## TASK DIRECTIONS
Take every line from the data that has the word "will" in it.

## RECORDS TO USE

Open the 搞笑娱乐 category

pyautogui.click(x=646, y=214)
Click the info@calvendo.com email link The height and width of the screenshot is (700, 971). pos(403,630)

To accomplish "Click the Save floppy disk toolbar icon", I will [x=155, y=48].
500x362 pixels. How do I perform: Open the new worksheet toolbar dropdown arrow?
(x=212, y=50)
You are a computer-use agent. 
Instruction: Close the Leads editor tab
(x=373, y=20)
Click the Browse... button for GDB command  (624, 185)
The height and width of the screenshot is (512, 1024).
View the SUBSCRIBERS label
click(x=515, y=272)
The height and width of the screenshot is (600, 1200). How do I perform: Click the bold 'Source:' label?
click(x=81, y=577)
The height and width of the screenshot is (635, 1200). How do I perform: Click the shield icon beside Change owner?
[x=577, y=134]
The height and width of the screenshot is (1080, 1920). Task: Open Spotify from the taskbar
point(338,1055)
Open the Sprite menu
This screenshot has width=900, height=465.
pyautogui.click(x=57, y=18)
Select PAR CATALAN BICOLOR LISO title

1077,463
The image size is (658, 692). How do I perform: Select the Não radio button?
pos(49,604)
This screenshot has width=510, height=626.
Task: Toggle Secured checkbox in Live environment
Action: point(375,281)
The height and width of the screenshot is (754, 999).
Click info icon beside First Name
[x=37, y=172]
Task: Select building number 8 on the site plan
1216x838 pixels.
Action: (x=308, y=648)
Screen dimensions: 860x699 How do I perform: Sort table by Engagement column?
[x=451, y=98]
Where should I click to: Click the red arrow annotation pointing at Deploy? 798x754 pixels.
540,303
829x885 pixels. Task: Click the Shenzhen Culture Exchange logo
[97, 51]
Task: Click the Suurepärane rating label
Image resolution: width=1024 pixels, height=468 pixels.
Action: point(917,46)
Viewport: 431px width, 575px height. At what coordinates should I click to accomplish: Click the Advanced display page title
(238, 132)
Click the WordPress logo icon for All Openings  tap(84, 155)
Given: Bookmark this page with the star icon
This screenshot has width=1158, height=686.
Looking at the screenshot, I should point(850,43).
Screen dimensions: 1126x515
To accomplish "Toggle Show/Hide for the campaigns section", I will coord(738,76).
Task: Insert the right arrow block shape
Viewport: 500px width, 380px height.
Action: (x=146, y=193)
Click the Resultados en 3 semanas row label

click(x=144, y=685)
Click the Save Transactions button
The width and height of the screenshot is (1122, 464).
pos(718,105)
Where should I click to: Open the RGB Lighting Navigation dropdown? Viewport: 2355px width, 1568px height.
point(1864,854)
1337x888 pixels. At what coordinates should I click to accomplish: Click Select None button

## EXERCISE SOLUTION
To accomplish "Click the Save floppy disk toolbar icon", I will [x=155, y=48].
To accomplish "Toggle Show/Hide for the campaigns section", I will coord(738,76).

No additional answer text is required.